*Prompt*
Some lines in the listing below may include the string "section". How many are there? Give only the number.

[The data — start]

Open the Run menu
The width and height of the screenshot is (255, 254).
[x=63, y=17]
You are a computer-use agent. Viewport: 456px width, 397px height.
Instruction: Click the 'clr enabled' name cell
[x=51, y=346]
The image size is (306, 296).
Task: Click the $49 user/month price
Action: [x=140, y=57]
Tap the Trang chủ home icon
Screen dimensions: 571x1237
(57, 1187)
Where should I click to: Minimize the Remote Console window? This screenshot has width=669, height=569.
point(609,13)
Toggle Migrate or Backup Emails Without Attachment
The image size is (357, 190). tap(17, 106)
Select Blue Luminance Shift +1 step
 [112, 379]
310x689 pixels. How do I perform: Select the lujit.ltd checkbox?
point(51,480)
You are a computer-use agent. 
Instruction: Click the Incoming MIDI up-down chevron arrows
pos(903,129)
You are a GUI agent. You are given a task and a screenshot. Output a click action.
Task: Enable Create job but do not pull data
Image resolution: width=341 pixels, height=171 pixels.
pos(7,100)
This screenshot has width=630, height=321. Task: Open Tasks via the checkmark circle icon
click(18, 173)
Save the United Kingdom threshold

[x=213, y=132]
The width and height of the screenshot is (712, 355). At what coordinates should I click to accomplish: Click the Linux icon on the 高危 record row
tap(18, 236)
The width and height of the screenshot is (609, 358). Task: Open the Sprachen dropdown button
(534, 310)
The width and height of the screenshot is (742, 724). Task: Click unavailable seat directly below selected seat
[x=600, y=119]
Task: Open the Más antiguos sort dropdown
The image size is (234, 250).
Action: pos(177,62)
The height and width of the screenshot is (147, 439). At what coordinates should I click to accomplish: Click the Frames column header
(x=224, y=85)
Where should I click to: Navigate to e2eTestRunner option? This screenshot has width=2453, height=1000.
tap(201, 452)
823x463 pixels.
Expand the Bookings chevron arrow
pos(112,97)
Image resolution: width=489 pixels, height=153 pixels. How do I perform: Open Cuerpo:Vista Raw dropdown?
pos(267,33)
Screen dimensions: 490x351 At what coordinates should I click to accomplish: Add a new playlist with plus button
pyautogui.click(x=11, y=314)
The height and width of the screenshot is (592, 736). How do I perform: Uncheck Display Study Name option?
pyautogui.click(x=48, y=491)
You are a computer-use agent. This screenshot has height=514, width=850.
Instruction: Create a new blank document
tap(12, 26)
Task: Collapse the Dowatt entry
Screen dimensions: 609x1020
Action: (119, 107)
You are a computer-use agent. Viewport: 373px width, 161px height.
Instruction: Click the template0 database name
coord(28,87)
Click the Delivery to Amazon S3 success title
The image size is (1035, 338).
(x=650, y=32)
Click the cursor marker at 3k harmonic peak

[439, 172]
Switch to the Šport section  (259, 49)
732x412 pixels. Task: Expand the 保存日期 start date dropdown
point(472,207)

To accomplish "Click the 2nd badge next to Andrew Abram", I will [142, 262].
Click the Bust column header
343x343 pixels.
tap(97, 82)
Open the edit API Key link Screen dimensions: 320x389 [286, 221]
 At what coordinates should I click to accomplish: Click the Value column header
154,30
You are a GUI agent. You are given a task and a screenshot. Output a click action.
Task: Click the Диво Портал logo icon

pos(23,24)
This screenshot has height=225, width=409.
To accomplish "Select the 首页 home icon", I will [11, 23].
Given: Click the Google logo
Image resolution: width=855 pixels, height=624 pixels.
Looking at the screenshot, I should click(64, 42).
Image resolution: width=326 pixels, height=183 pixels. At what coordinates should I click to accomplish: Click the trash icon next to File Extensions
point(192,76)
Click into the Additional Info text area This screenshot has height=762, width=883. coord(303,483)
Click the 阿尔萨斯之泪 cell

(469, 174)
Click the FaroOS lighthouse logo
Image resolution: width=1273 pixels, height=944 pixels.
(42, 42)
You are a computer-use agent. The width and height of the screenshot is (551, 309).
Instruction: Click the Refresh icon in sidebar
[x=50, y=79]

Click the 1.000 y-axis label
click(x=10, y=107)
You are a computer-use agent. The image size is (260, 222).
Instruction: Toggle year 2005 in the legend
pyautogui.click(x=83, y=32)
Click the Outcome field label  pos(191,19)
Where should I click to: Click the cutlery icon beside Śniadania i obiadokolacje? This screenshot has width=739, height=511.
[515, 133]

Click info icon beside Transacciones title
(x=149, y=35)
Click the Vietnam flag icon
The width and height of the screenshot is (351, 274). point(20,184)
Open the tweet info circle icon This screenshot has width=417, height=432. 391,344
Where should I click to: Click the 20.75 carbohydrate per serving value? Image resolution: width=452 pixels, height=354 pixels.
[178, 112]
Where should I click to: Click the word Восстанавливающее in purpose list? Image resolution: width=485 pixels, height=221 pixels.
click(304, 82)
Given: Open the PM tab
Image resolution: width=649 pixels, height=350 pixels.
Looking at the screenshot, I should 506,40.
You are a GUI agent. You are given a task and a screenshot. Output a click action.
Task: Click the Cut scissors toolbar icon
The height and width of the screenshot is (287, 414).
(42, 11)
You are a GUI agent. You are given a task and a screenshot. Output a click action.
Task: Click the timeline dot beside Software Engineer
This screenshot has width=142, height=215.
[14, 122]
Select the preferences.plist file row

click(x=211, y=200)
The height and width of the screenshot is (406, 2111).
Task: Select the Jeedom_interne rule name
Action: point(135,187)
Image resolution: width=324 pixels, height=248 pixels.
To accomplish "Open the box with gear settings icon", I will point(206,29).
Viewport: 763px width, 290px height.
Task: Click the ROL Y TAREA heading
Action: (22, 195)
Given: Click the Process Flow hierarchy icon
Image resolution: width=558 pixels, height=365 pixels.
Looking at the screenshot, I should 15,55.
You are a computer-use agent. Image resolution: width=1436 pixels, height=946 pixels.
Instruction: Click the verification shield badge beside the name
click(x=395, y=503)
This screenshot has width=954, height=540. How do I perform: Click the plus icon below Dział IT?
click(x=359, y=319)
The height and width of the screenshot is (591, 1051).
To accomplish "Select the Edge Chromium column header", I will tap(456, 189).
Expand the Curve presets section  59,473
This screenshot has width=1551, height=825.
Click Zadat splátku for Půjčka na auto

[The data — finish]

*Answer to the problem*
2